Wednesday, November 2, 2011

All Souls, the New Missal and a Funeral.

This is such an important feast and, as I get older, one that really reminds me of those I know who have died.

We have two Masses today and I will go the Sung Mass this evening.  We work on a Pious List where you write down the names of those who have died on a form which is then placed in an envelope and goes into a "box" of some sort before the altar.  They are all prayed for at every Mass during November and the "box" is also incensed with the altar during Sung Masses.  Unfortunately I haven't a clue what the music will be but as the Schola Cantorum are singing Solemn Vespers before hand the Mass setting will probably be Latin plainsong.

We seem to have the balance right between things everyone can sing in English, Latin or an African language and settings to listen to and that is a no mean achievement!

New Missal
It has arrived and, unlike the colourful CTS version for England & Wales we have the monochrome Pauline version.  Our parish priest, Fr Russell Pollitt SJ, doesn't like it and has written an interesting article about it's implementation on his Blog.   The comments are interesting......   I was even encouraged to comment myself.

"Well, we belong to an authoritarian and hierarchical Church that seldom, if ever consults!
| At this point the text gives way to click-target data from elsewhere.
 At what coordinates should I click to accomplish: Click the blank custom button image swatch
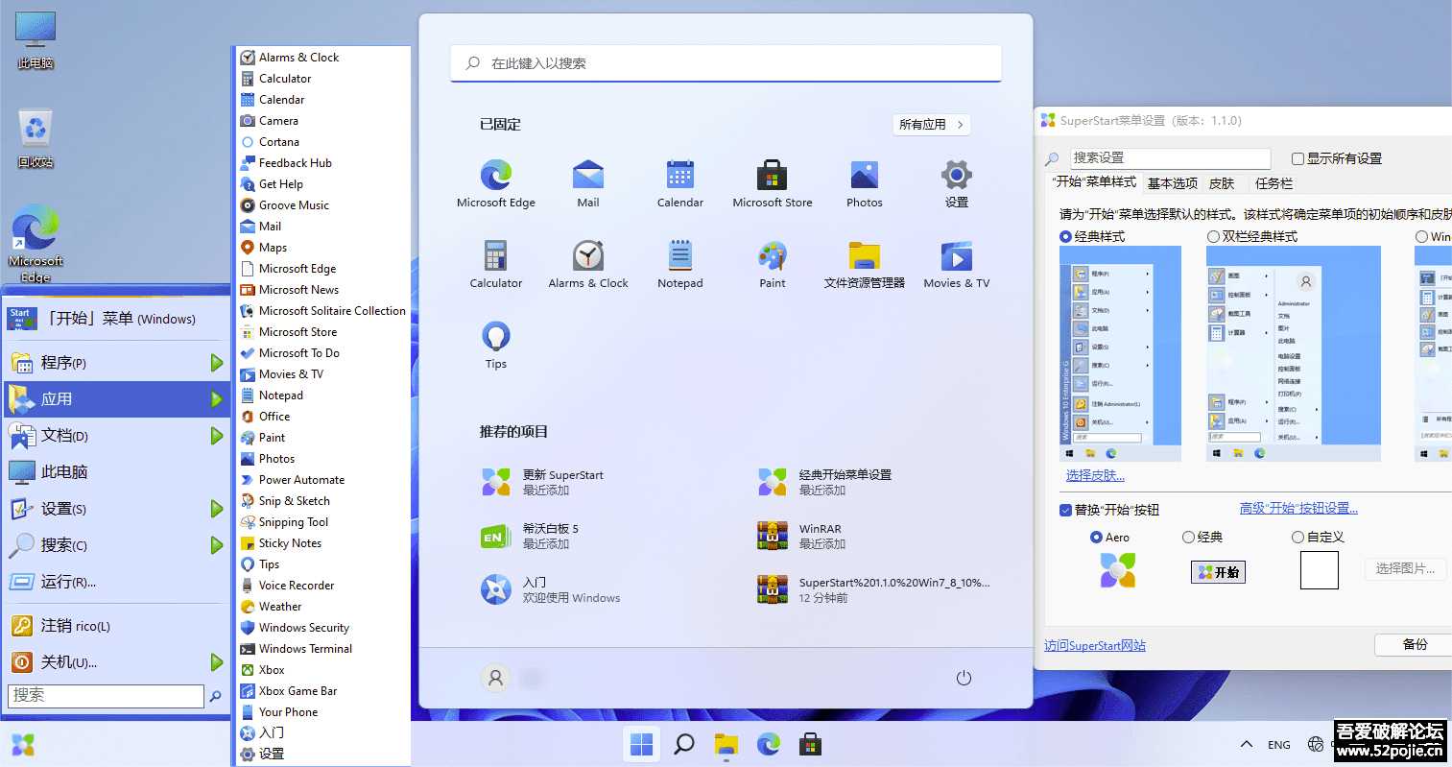pos(1320,569)
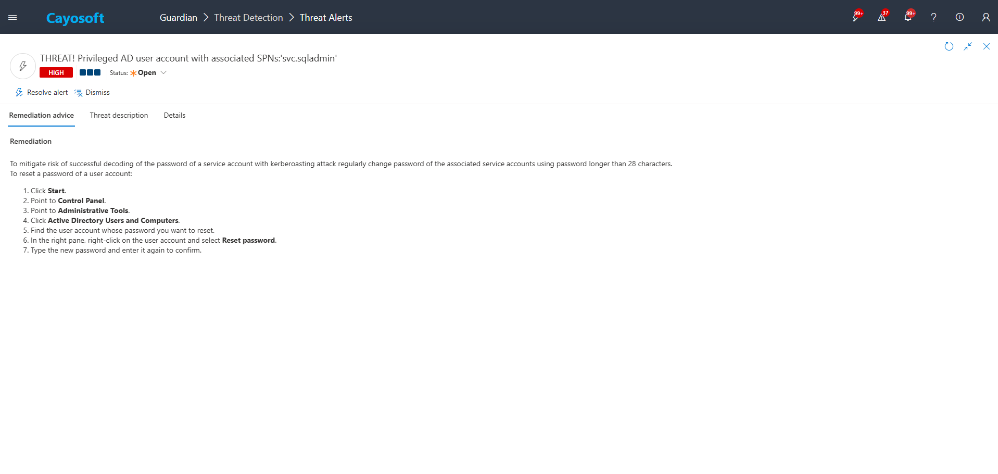This screenshot has height=474, width=998.
Task: Open the info circle icon
Action: point(959,18)

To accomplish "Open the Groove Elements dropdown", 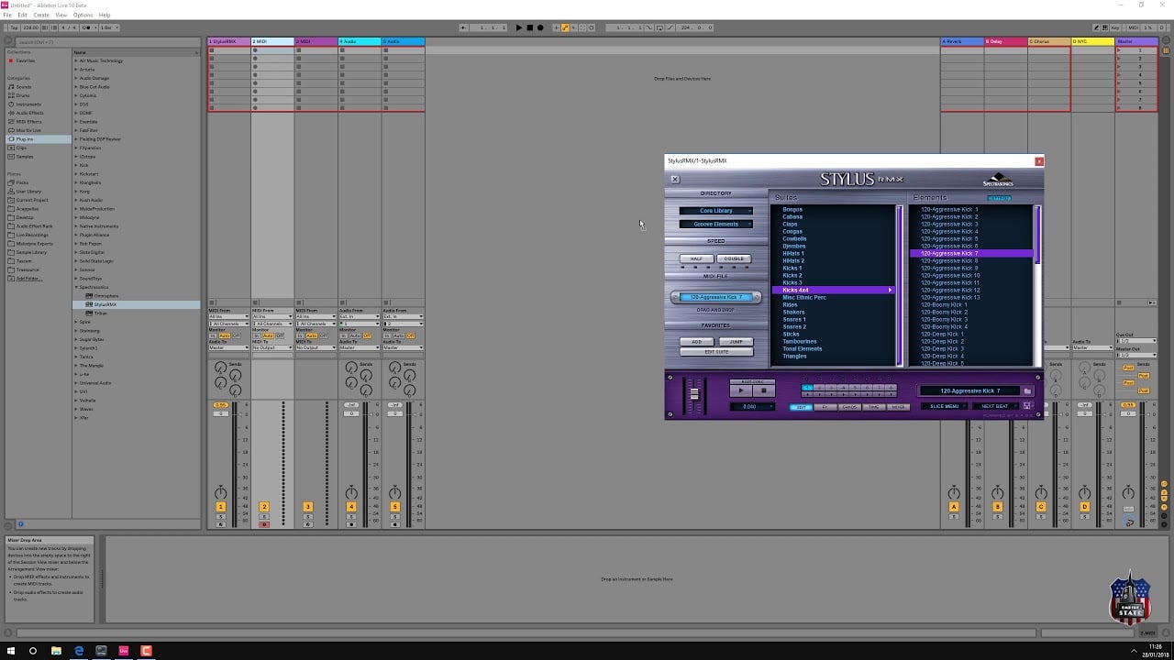I will click(x=715, y=224).
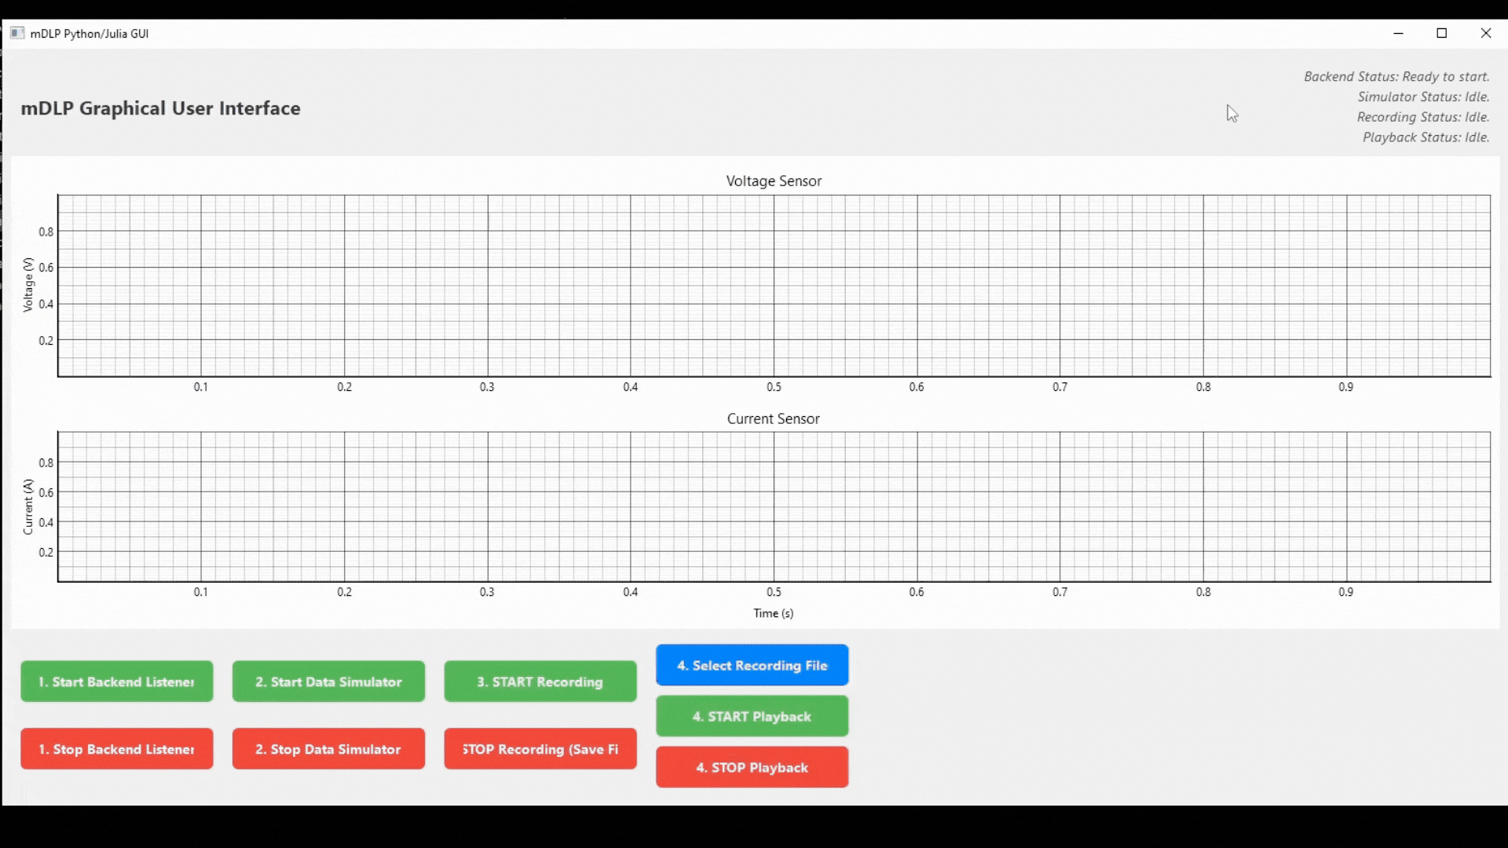Click the mDLP app window icon
Screen dimensions: 1508x848
tap(17, 33)
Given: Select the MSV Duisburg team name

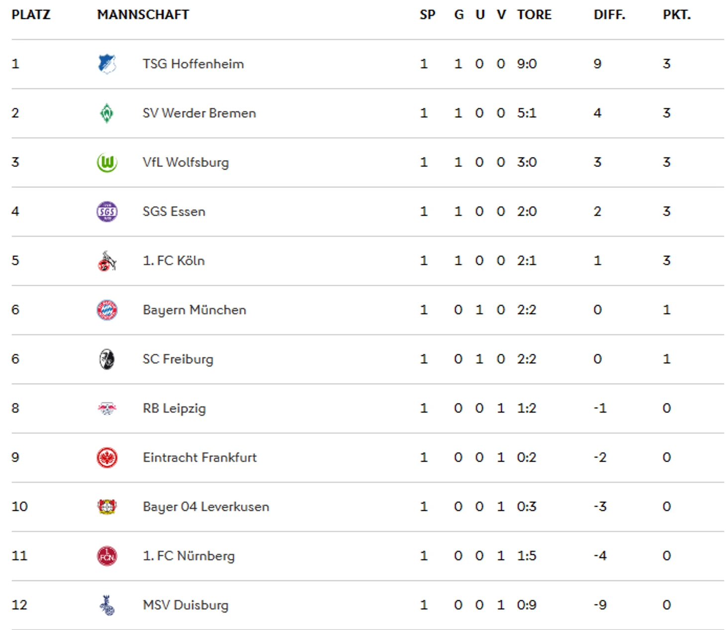Looking at the screenshot, I should tap(185, 605).
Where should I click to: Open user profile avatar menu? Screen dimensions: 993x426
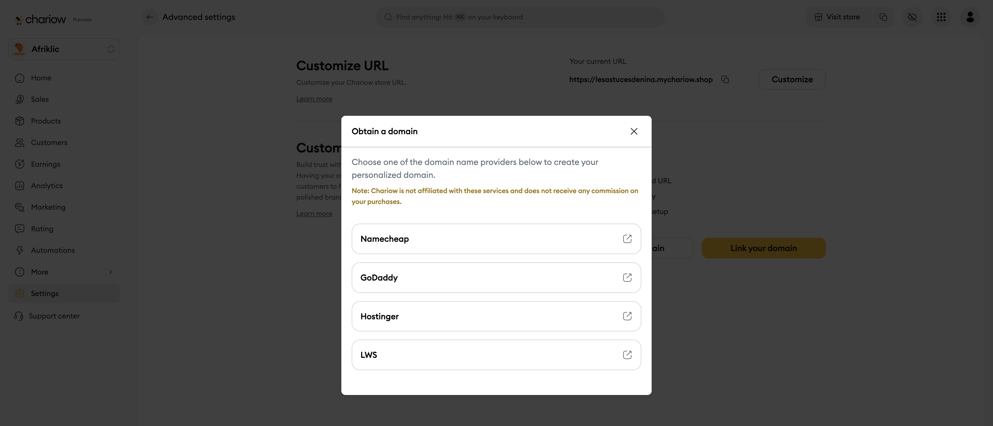click(970, 17)
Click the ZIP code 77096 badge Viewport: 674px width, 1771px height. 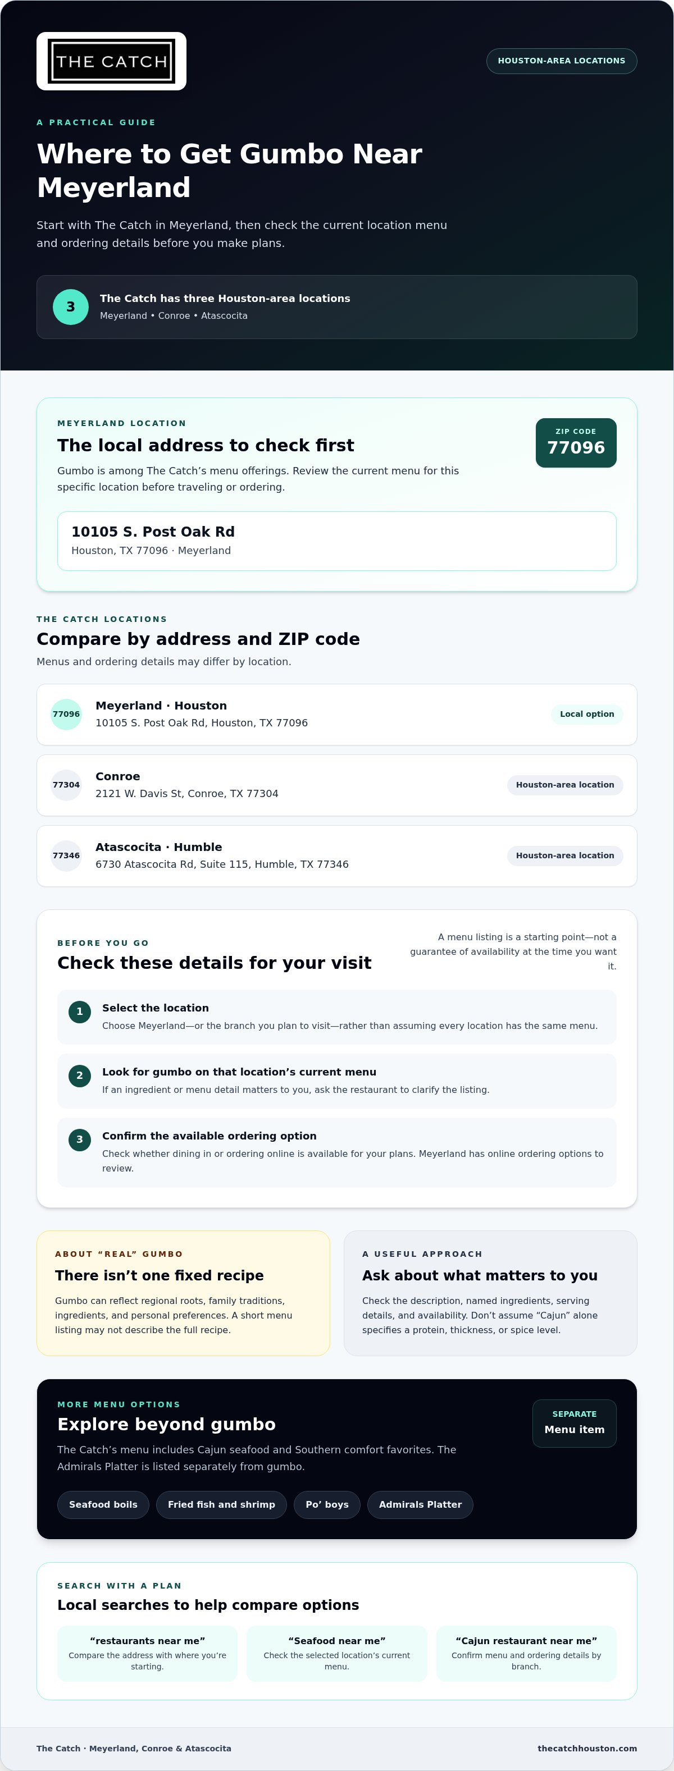click(576, 443)
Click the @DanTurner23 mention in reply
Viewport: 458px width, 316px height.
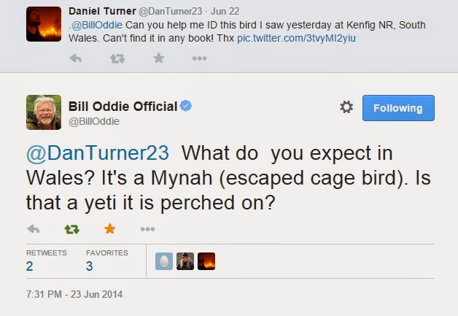pyautogui.click(x=97, y=154)
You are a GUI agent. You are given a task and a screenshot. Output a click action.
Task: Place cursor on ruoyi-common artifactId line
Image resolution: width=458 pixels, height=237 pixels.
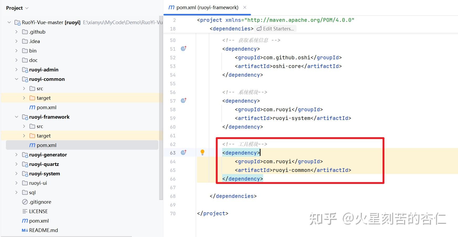point(293,170)
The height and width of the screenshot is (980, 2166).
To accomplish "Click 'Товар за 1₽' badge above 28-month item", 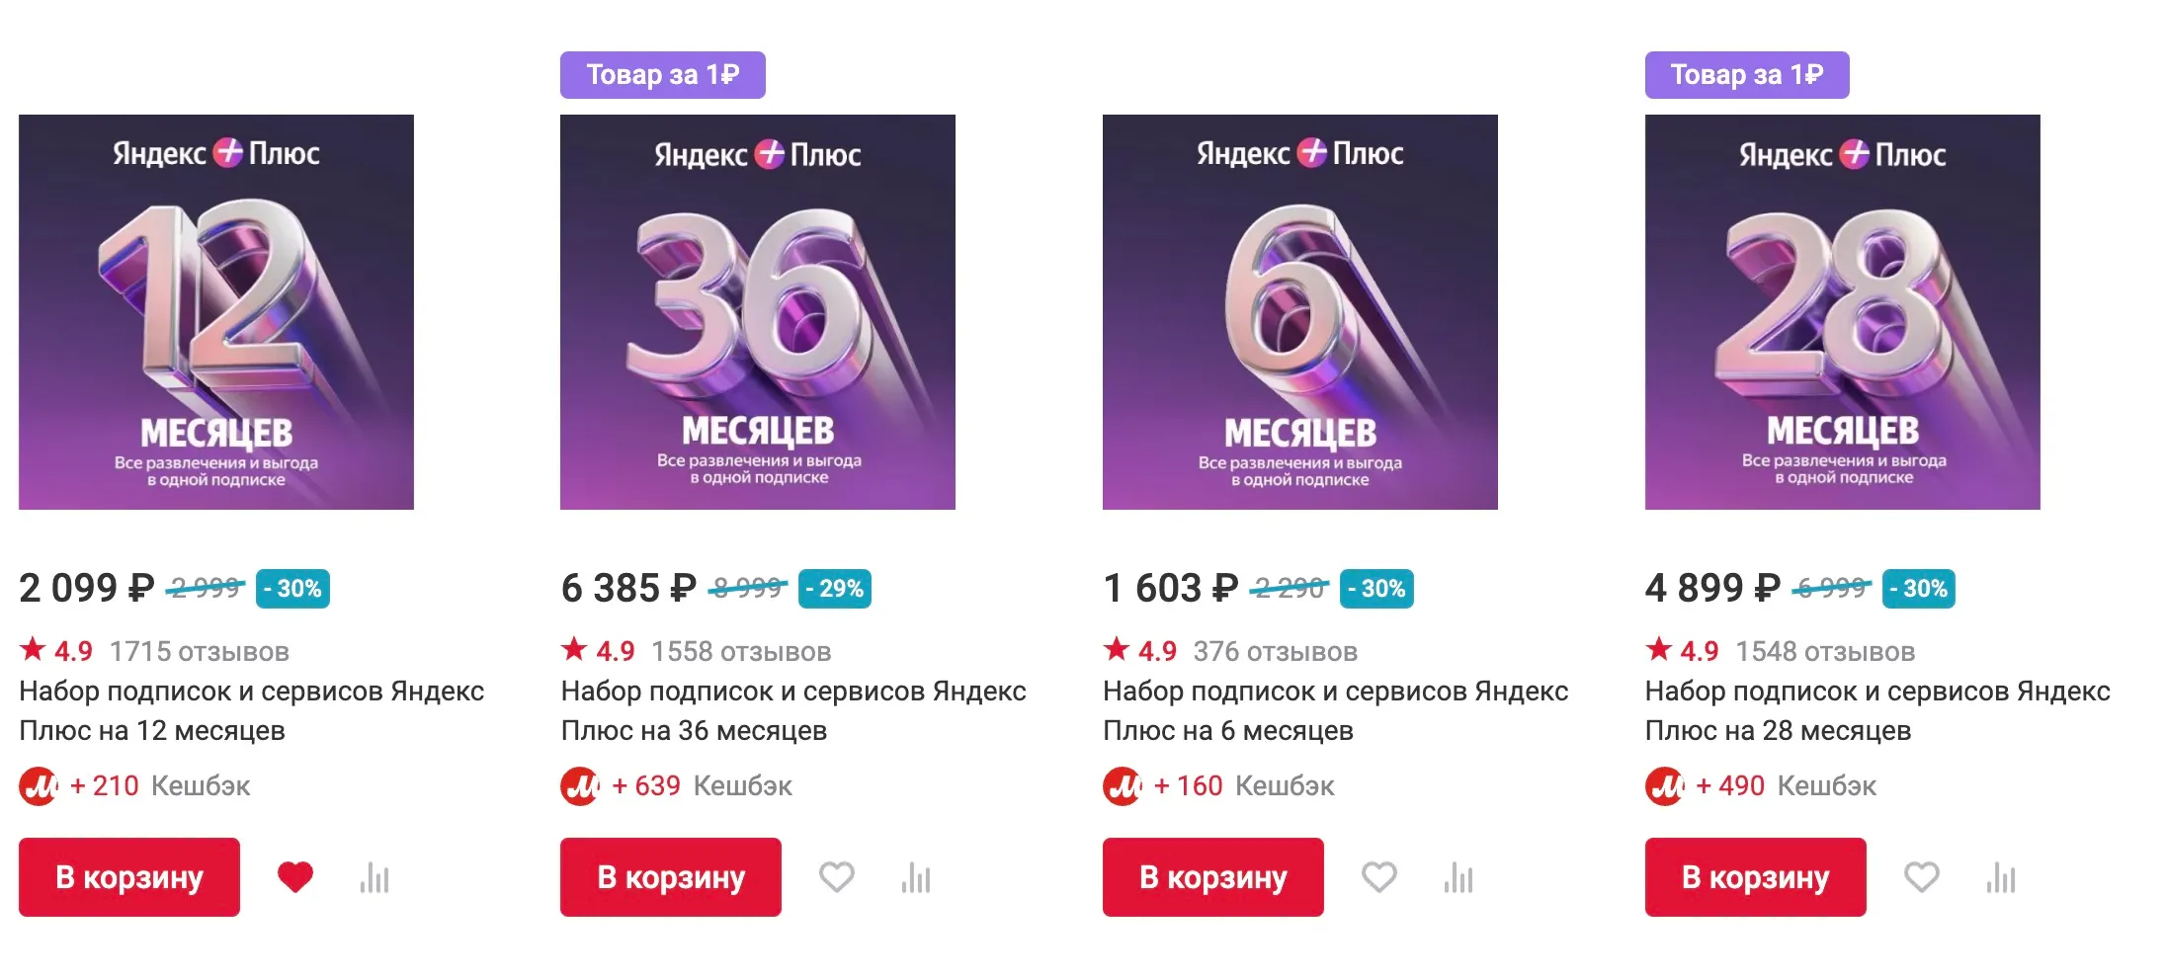I will (x=1746, y=75).
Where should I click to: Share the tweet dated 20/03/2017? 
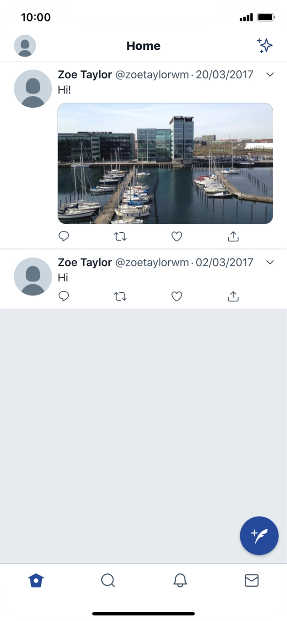pos(233,236)
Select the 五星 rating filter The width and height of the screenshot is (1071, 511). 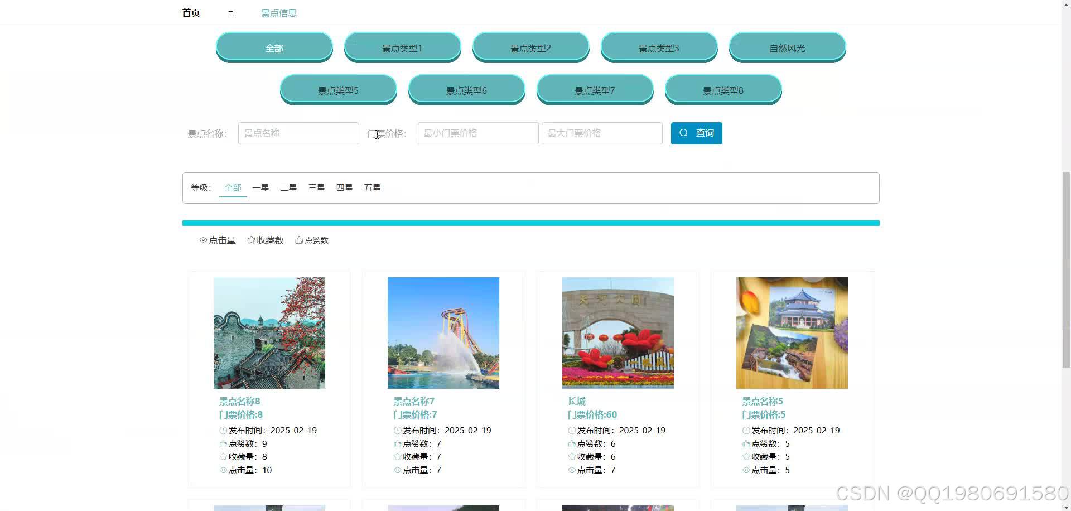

In this instance it ignored the consultation in much the same way as it did with Humanae Vitae! We can grumble but we will be ignored. Unfortunately the Catholic Church is the Catholic Church and there is no-where else to go so we put up with it and like Fr Russell voice our “loyal dissent”. Unfortunately ultramontanists believe that any dissent is disloyal.
The 1966 Missal was rushed through and certainly resulted in a lot of unsatisfactory English but we are used to using it. I have always hated “And also with you” but I became used to it.
I think that the major problem with the new Missal is that the layout makes it very difficult to read fluently and I am sure we are going to listen to some horrendous stumblings over the next few weeks. The Mass is always the Mass, thank goodness and I don’t have to read it! Most of us won’t really listen anyway."

I'm going to a funeral this afternoon, appropriate for All Souls Day, of a past District Governour of Rotary, Billy Hills.  He was a kind, compassionate outstanding personality who's high position in Rotary International never went to his head.  Pray for the repose of his soul.  It's at the Anglican Cathedral in Benoni, a church I have never visited.